--- Dataset records ---

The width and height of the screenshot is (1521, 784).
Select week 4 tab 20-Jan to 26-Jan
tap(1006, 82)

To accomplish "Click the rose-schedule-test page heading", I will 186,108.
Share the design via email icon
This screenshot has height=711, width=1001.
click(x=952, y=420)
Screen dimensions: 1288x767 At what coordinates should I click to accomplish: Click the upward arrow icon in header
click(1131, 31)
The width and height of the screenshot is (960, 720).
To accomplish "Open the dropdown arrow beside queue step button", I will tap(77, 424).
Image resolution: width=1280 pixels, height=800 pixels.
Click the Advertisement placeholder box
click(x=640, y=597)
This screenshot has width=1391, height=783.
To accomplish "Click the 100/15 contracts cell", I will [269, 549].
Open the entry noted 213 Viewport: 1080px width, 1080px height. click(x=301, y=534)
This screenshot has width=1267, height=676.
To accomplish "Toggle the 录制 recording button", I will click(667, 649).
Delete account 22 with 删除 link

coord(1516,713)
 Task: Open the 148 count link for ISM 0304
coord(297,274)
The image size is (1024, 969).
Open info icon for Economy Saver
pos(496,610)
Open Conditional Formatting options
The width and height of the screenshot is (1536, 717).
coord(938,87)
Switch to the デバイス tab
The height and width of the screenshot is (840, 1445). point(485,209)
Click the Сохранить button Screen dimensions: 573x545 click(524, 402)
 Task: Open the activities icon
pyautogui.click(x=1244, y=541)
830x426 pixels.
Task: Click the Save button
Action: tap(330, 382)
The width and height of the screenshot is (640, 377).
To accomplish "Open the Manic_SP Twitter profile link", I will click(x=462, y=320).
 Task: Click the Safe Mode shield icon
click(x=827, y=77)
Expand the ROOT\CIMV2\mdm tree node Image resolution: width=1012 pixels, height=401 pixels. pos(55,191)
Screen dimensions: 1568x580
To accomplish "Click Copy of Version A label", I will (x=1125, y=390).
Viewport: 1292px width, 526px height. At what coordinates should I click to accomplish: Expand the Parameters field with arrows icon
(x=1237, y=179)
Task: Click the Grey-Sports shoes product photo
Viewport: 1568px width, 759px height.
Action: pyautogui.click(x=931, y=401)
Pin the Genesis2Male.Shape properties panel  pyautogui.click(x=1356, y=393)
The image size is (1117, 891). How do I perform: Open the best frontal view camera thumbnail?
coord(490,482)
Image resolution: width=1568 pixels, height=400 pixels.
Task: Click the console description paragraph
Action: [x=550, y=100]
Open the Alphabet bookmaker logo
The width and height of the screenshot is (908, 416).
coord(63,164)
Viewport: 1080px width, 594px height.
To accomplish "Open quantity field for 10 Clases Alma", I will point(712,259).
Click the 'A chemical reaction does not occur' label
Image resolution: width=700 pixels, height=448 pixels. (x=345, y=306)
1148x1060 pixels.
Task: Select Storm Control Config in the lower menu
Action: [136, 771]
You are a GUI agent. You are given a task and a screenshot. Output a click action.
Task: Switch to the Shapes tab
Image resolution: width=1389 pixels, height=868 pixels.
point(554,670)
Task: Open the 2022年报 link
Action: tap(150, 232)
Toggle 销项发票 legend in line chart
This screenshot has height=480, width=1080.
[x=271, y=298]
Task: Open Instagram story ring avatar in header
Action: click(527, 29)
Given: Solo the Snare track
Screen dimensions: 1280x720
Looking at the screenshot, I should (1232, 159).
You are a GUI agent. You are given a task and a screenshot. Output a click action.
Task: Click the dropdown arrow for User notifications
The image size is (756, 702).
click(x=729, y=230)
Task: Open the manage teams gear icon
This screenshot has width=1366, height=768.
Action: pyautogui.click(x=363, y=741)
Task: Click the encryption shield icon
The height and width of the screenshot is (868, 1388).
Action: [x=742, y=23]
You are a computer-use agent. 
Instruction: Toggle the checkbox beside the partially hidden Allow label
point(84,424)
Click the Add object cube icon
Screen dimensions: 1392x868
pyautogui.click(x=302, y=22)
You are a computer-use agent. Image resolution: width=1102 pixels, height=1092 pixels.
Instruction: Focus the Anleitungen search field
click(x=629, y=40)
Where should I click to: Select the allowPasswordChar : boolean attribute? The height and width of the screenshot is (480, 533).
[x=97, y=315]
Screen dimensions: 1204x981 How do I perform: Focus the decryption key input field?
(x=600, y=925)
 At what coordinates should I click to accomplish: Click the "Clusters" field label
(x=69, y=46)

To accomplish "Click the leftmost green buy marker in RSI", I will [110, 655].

---

### What the task asks
Transcribe all entries word for word.

### Reply
The width and height of the screenshot is (1521, 784).
Select week 4 tab 20-Jan to 26-Jan
tap(1006, 82)

To accomplish "Click the rose-schedule-test page heading", I will 186,108.
Share the design via email icon
This screenshot has height=711, width=1001.
click(x=952, y=420)
Screen dimensions: 1288x767 At what coordinates should I click to accomplish: Click the upward arrow icon in header
click(1131, 31)
The width and height of the screenshot is (960, 720).
To accomplish "Open the dropdown arrow beside queue step button", I will tap(77, 424).
Image resolution: width=1280 pixels, height=800 pixels.
Click the Advertisement placeholder box
click(x=640, y=597)
This screenshot has width=1391, height=783.
To accomplish "Click the 100/15 contracts cell", I will [269, 549].
Open the entry noted 213 Viewport: 1080px width, 1080px height. click(x=301, y=534)
This screenshot has width=1267, height=676.
To accomplish "Toggle the 录制 recording button", I will click(667, 649).
Delete account 22 with 删除 link

coord(1516,713)
 Task: Open the 148 count link for ISM 0304
coord(297,274)
The image size is (1024, 969).
Open info icon for Economy Saver
pos(496,610)
Open Conditional Formatting options
The width and height of the screenshot is (1536, 717).
coord(938,87)
Switch to the デバイス tab
The height and width of the screenshot is (840, 1445). point(485,209)
Click the Сохранить button Screen dimensions: 573x545 click(524, 402)
 Task: Open the activities icon
pyautogui.click(x=1244, y=541)
830x426 pixels.
Task: Click the Save button
Action: tap(330, 382)
The width and height of the screenshot is (640, 377).
To accomplish "Open the Manic_SP Twitter profile link", I will click(x=462, y=320).
 Task: Click the Safe Mode shield icon
click(x=827, y=77)
Expand the ROOT\CIMV2\mdm tree node Image resolution: width=1012 pixels, height=401 pixels. pos(55,191)
Screen dimensions: 1568x580
To accomplish "Click Copy of Version A label", I will (x=1125, y=390).
Viewport: 1292px width, 526px height. At what coordinates should I click to accomplish: Expand the Parameters field with arrows icon
(x=1237, y=179)
Task: Click the Grey-Sports shoes product photo
Viewport: 1568px width, 759px height.
Action: pyautogui.click(x=931, y=401)
Pin the Genesis2Male.Shape properties panel  pyautogui.click(x=1356, y=393)
The image size is (1117, 891). How do I perform: Open the best frontal view camera thumbnail?
coord(490,482)
Image resolution: width=1568 pixels, height=400 pixels.
Task: Click the console description paragraph
Action: [x=550, y=100]
Open the Alphabet bookmaker logo
The width and height of the screenshot is (908, 416).
coord(63,164)
Viewport: 1080px width, 594px height.
To accomplish "Open quantity field for 10 Clases Alma", I will point(712,259).
Click the 'A chemical reaction does not occur' label
Image resolution: width=700 pixels, height=448 pixels. (x=345, y=306)
1148x1060 pixels.
Task: Select Storm Control Config in the lower menu
Action: [136, 771]
You are a GUI agent. You are given a task and a screenshot. Output a click action.
Task: Switch to the Shapes tab
Image resolution: width=1389 pixels, height=868 pixels.
point(554,670)
Task: Open the 2022年报 link
Action: tap(150, 232)
Toggle 销项发票 legend in line chart
This screenshot has height=480, width=1080.
[x=271, y=298]
Task: Open Instagram story ring avatar in header
Action: click(527, 29)
Given: Solo the Snare track
Screen dimensions: 1280x720
Looking at the screenshot, I should (1232, 159).
You are a GUI agent. You are given a task and a screenshot. Output a click action.
Task: Click the dropdown arrow for User notifications
The image size is (756, 702).
click(x=729, y=230)
Task: Open the manage teams gear icon
This screenshot has width=1366, height=768.
Action: pyautogui.click(x=363, y=741)
Task: Click the encryption shield icon
The height and width of the screenshot is (868, 1388).
Action: [x=742, y=23]
You are a computer-use agent. 
Instruction: Toggle the checkbox beside the partially hidden Allow label
point(84,424)
Click the Add object cube icon
Screen dimensions: 1392x868
pyautogui.click(x=302, y=22)
You are a computer-use agent. Image resolution: width=1102 pixels, height=1092 pixels.
Instruction: Focus the Anleitungen search field
click(x=629, y=40)
Where should I click to: Select the allowPasswordChar : boolean attribute? The height and width of the screenshot is (480, 533).
[x=97, y=315]
Screen dimensions: 1204x981 How do I perform: Focus the decryption key input field?
(x=600, y=925)
 At what coordinates should I click to accomplish: Click the "Clusters" field label
(x=69, y=46)

To accomplish "Click the leftmost green buy marker in RSI", I will [110, 655].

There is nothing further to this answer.